* _WHAT THIS EXERCISE ASKS_
[1] In the account of radiation treatment, print the passage from "So, the next" to "ever forget that." word for word.
[2] According to the account of radiation treatment, who accompanied the writer to the first three radiation sessions?
[3] Pick up the radiation treatment account after its final sentence and continue it in the same voice.

[[ PROVIDED TEXT open ]]

When I walked in there the first night, Ron was watching the kids, so I went alone. I was vomitting like crazy and literally shaking while trying to walk in the hospital. They had to coax me down the hall into the dressing room and practically drag me to the treatment room. After two very long hours, they came in to tell me that the treatment had failed - they couldn't get the radiation to go in at the angle they hoped without compromising my spinal cord. I was devastated. I had worked myself up and gotten myself to believe that if I could just get through ONE treatment, I could do it. And then there I was, half naked in a room with ten doctors, and I hadn't gotten through one. I cried - I sobbed, actually. The Director of Oncology thought I was a nutcase (and he's probably right), but my oncologist tried to calm me down. It didn't work, but at least he tried! LOL. I called Brynn, still sobbing uncontrollably, and she could hardly understand me. I was so grateful that she listened, though.
So, the next morning I went back in to make my second mold, and they scheduled my radiation for the following week. I was petrified. I wasn't sure if I could do that again. But Tiffany stepped up and went with me - she went to my first three, as a matter of fact! It was such a huge relief. I felt guilty that she was missing time with her family to be with me...yet I felt so calmed by her presence. Anyone whose met her can understand why. She's amazing. And she didn't just touch me...she touched others there waiting, too. One woman even asked me where "my friendly companion" was when I went on my birthday. Tiffany was a Godsend, and I will never, ever forget that.

[[ PROVIDED TEXT closed ]]
[[ DATA EXTRACTS open ]]

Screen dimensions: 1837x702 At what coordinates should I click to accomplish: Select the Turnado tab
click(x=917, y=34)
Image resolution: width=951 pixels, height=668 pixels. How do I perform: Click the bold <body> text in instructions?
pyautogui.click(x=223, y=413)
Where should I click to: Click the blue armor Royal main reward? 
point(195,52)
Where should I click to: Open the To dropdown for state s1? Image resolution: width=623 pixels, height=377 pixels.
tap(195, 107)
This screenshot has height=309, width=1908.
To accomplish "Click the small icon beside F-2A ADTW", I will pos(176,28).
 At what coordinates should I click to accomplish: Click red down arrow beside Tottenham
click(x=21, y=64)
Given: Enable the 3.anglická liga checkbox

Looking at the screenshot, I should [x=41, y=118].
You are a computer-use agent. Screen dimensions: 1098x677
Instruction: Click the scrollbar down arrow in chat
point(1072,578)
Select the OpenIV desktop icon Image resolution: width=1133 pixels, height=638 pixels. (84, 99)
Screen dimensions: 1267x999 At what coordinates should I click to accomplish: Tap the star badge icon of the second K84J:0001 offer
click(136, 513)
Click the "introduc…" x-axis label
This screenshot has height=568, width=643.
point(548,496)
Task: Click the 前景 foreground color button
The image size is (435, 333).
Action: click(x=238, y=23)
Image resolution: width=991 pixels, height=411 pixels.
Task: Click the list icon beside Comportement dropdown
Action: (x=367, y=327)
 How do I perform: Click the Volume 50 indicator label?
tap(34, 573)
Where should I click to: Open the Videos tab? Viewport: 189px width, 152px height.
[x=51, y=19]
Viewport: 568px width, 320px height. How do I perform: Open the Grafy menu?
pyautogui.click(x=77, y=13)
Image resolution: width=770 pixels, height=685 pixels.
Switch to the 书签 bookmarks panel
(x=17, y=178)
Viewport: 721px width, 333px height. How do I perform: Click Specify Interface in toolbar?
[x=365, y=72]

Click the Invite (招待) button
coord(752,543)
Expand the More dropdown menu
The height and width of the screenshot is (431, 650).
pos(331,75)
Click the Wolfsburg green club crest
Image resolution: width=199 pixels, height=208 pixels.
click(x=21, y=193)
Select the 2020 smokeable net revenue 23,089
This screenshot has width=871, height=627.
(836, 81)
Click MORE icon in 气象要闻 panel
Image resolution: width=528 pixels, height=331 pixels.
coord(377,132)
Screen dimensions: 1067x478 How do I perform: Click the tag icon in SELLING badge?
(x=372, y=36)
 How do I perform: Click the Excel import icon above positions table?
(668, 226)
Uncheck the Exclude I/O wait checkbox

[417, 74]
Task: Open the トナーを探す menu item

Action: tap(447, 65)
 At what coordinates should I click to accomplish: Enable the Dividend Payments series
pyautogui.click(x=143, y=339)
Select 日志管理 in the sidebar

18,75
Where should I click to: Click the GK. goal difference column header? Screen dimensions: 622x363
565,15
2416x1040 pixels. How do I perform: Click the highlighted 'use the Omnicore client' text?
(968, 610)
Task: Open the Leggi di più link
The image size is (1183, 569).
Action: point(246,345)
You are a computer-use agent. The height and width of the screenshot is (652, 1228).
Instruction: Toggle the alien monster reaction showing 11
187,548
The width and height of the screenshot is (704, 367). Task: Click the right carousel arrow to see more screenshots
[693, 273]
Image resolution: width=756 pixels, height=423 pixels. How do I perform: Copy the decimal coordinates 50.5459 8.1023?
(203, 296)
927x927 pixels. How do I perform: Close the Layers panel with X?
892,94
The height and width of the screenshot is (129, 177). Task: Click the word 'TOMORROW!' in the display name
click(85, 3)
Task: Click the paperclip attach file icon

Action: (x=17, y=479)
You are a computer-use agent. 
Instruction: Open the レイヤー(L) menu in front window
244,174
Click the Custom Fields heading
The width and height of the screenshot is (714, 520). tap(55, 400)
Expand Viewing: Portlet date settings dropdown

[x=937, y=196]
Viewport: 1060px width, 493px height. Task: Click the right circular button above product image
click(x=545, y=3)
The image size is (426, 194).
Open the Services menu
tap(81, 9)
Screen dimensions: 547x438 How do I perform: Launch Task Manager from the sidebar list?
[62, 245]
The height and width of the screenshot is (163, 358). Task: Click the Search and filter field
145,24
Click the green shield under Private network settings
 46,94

[[ DATA EXTRACTS closed ]]

* _ANSWERS TO THE TASKS_
[1]
So, the next morning I went back in to make my second mold, and they scheduled my radiation for the following week. I was petrified. I wasn't sure if I could do that again. But Tiffany stepped up and went with me - she went to my first three, as a matter of fact! It was such a huge relief. I felt guilty that she was missing time with her family to be with me...yet I felt so calmed by her presence. Anyone whose met her can understand why. She's amazing. And she didn't just touch me...she touched others there waiting, too. One woman even asked me where "my friendly companion" was when I went on my birthday. Tiffany was a Godsend, and I will never, ever forget that.

[2] Tiffany

[3]
Tiffany also graciously agreed to take pictures for me. I don't know why, but I felt compelled to have this documented. I guess I wanted proof that I could get through anything. I didn't feel that way at the time, but deep down somewhere inside me, I knew I'd get through this ordeal. I don't know why I'm rehasing all this again--I already blogged about this. I'm hoping getting it off my chest will help me move forward. I need to let go my fear and anxiety about this, because it's ruining my life. But I just can't get it off my mind...so here it is. Here are a couple of the pictures Tiffany took for me that night.
This is the view from the parking garage coming into the oncology area:


This was me as they were preparing me for my treatment. As you can see from my face, I was flushed like crazy - a combination of my nausea and fear, I think. My body was HOT, despite how cold it was in there. (I can't believe I'm posting this!)